*** Data Section Begins ***

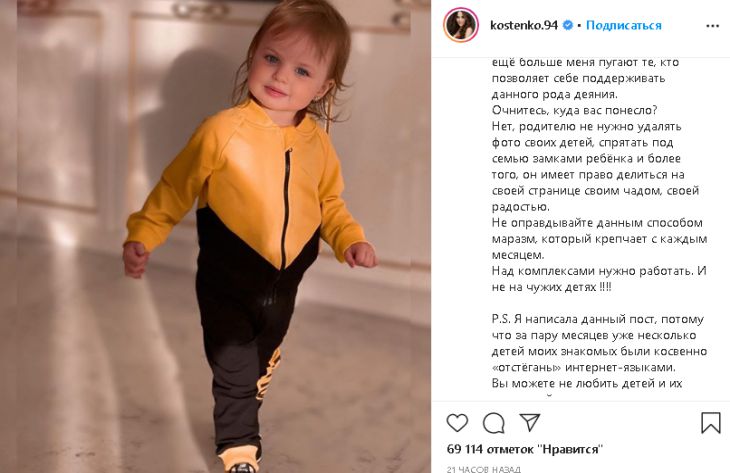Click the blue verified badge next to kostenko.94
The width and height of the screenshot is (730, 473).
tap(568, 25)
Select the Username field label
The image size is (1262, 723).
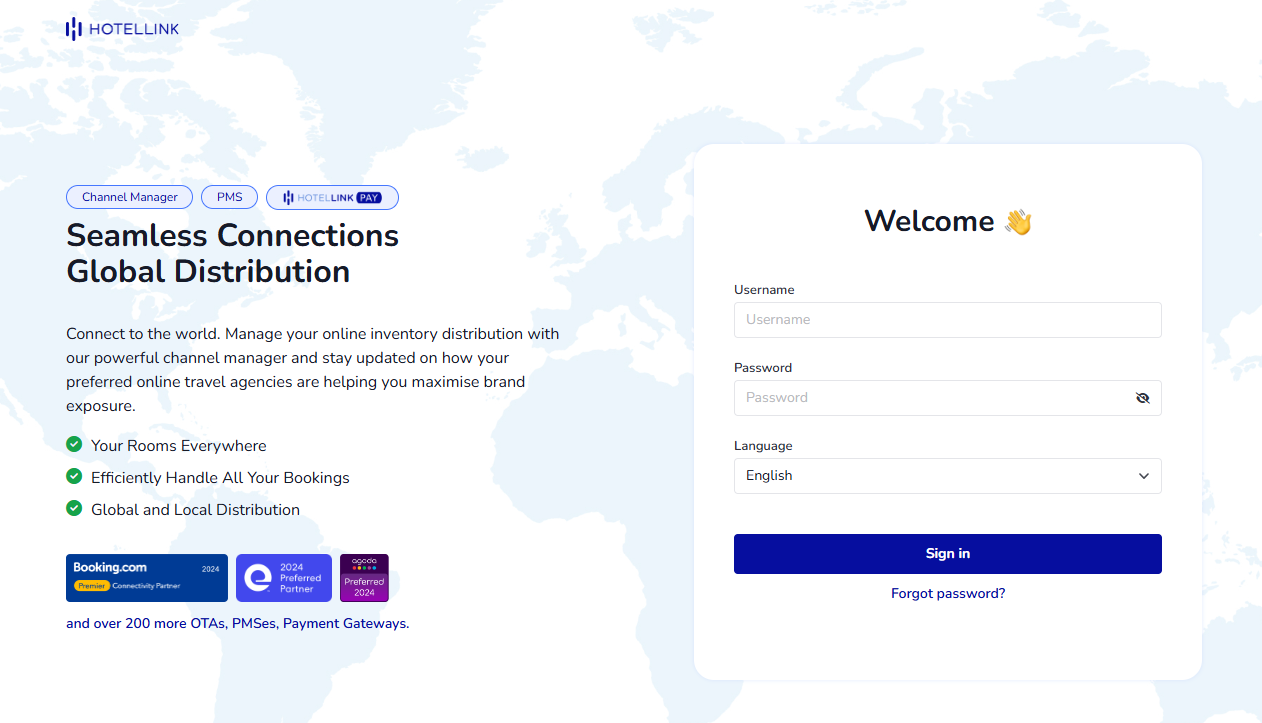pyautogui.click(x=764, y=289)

*** Data Section Ends ***
*** Data Section Begins ***

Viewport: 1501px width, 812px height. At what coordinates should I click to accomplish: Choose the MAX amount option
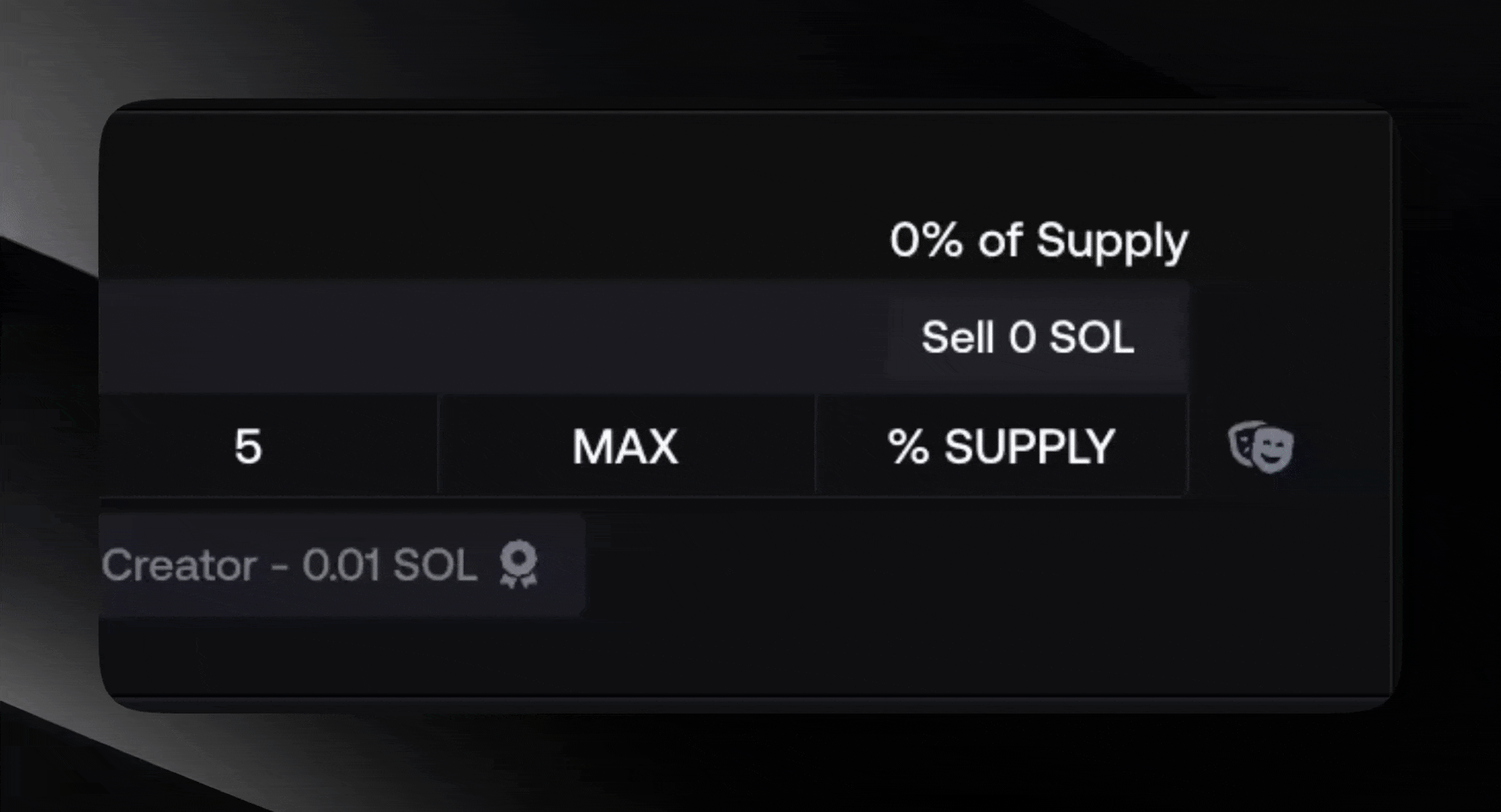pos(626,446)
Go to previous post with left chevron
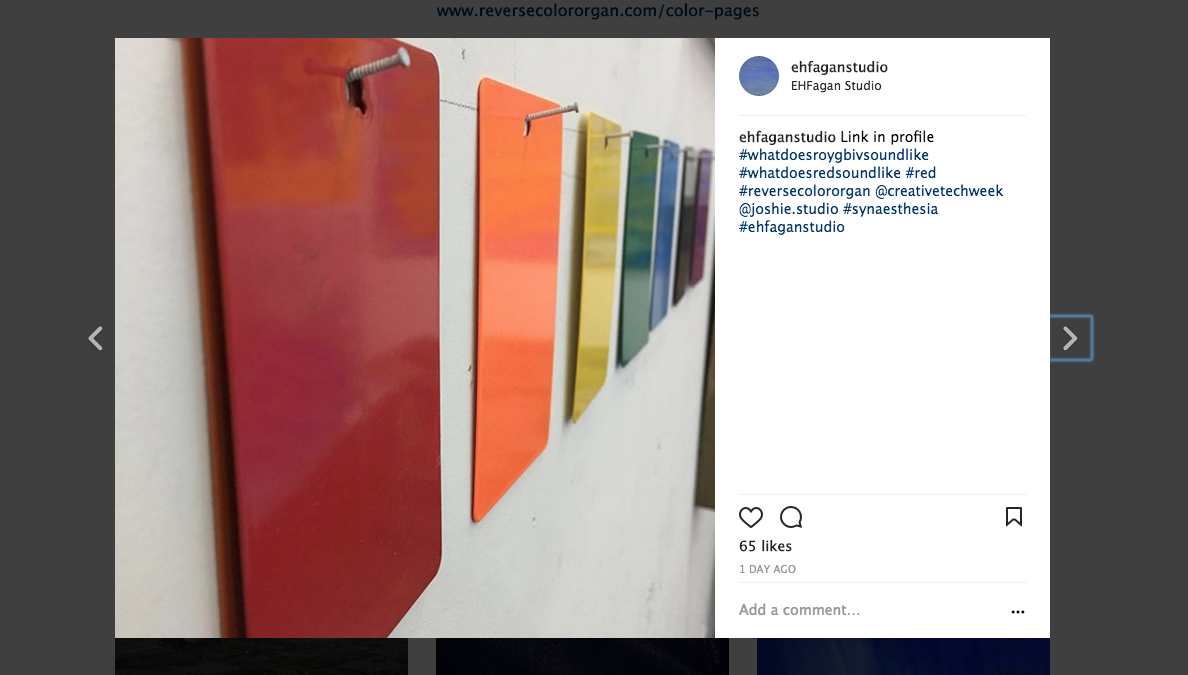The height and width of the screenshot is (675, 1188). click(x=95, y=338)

*** Data Section Ends ***
*** Data Section Begins ***

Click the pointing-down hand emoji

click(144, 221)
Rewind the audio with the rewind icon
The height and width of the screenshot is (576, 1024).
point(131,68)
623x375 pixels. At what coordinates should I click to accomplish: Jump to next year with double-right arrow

*** Data Section Ends ***

Exercise brief. In the entries above, find the line with "Rewind the audio with the rewind icon" and the line with "623x375 pixels. At", then set down exactly those two and every line between them, nothing else.

Exercise output.
Rewind the audio with the rewind icon
The height and width of the screenshot is (576, 1024).
point(131,68)
623x375 pixels. At what coordinates should I click to accomplish: Jump to next year with double-right arrow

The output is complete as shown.